Last Saturday Betsy was in Monument Square in Portland at the March Against Monsanto. The week before that Heather was on the steps of the Maine Supreme Court at the press conference just before Dan Brown’s case was heard. In between those two events two counties in Oregon passed bans on planting GMO crops.
Here is all those events:
March Against Monsanto
I have come here today to speak about the food sovereignty movement. And I will do that in a moment but first I want to tell you a story and toward the end I’ll offer you a solution to the food situation in which we find ourselves.

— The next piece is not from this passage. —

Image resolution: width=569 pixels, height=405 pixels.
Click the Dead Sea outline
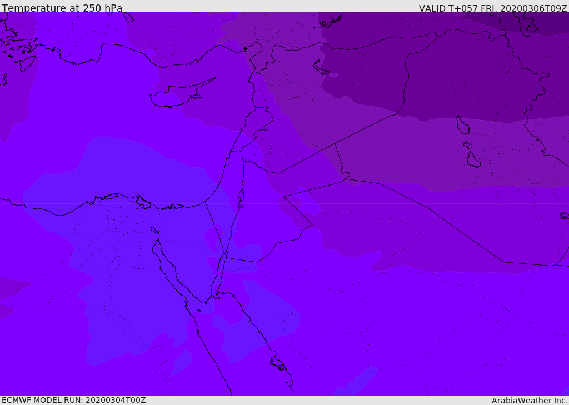(241, 196)
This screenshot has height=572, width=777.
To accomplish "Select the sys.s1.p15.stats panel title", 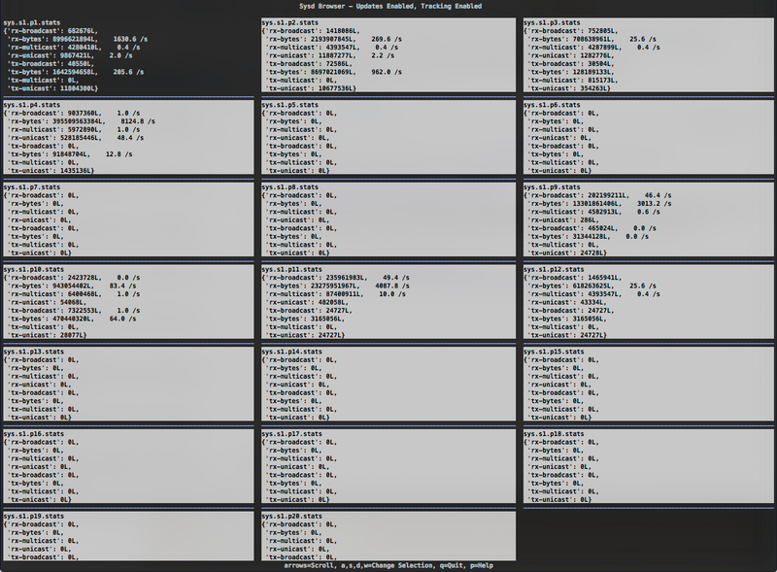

Back in 2006 I was standing around with some friends at one of our Mud Season Dinners. These are events meant to demonstrate that even in the dark days of February or March there is still enough, entirely local, food to feed a crowd. At that moment we were at the height of our resistance against the animal ID law. This is the USDA regulations that say all farmers who have livestock have to register and tattoo or tag all of their animals with a number and then do all the paperwork that entails. So if anyone gets sick from eating meat, when that animal goes into the churning cauldron that is our current food system, the Feds can trace that animal’s life and provenance from birth to slaughter. Naturally the anarchists, non-anarchist, libertarians and plain old left wing activists, I was chatting with were none too pleased with this development. One of them asked plaintively “What are we going to do?” A good friend of mine, a farmer who feeds thousands of people every year, happened to be standing in the group. He looked at her and said “We’re going to keep doing what we are doing…it’s just going to be illegal.”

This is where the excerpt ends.